Could you copy out all of the records below exactly, leaving out every picture?

=== Data for review ===

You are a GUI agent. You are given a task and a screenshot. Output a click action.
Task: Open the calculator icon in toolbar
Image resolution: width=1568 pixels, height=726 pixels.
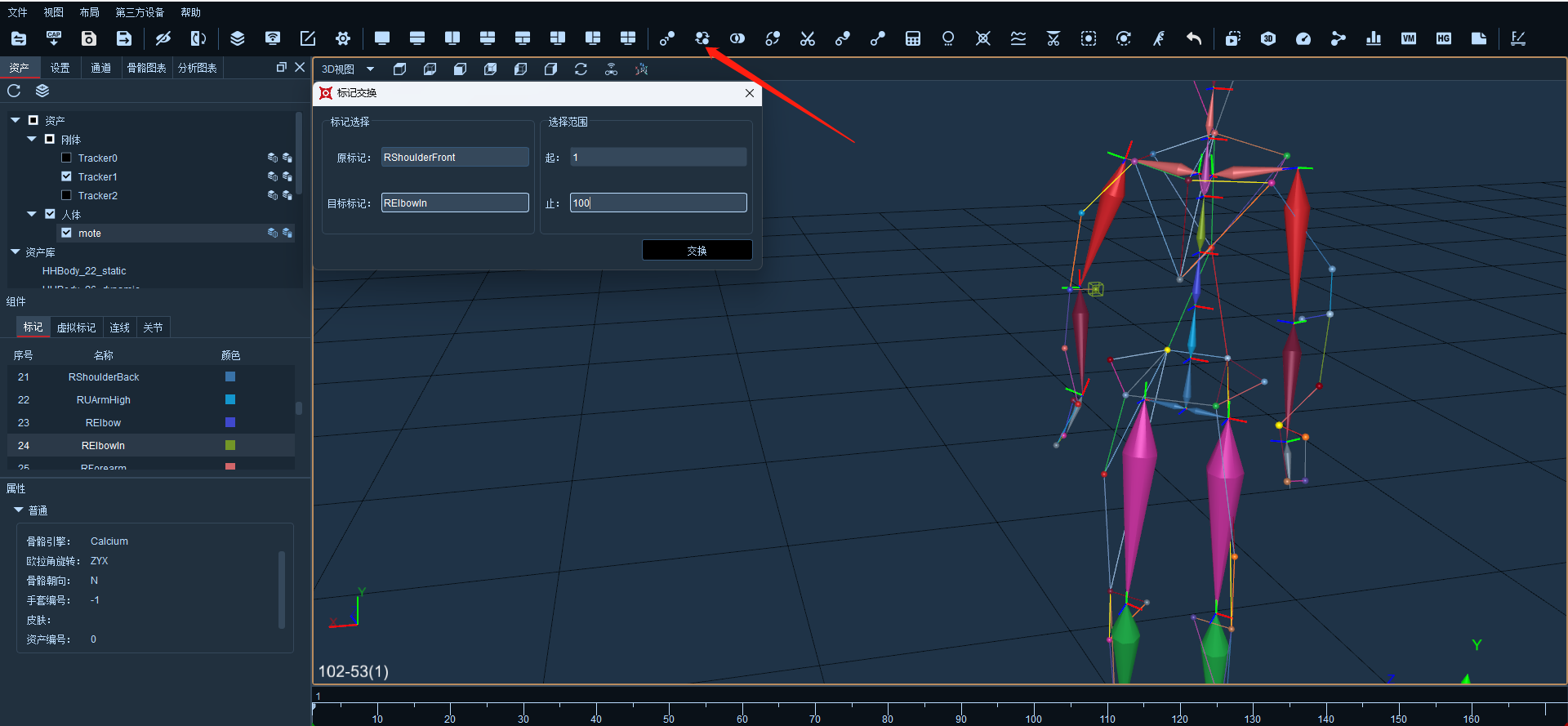click(x=913, y=38)
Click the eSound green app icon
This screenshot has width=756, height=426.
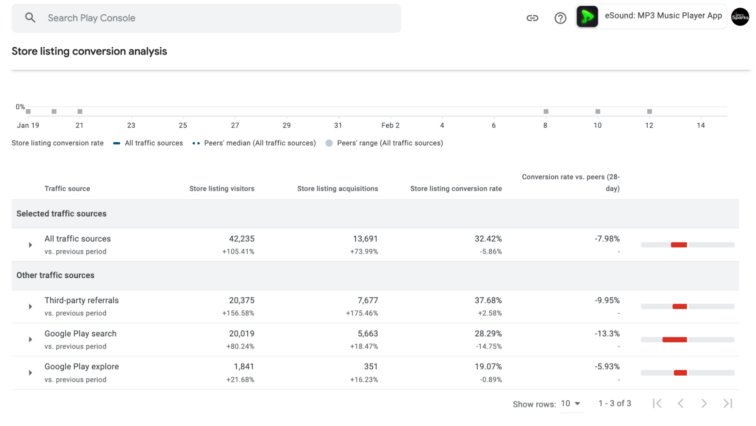coord(588,17)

===

§ Answer section:
You are a GUI agent. You are given a task and a screenshot. Output a click action.
Task: Open the calculator icon in toolbar
Image resolution: width=1568 pixels, height=726 pixels.
click(x=913, y=38)
Click the eSound green app icon
This screenshot has width=756, height=426.
coord(588,17)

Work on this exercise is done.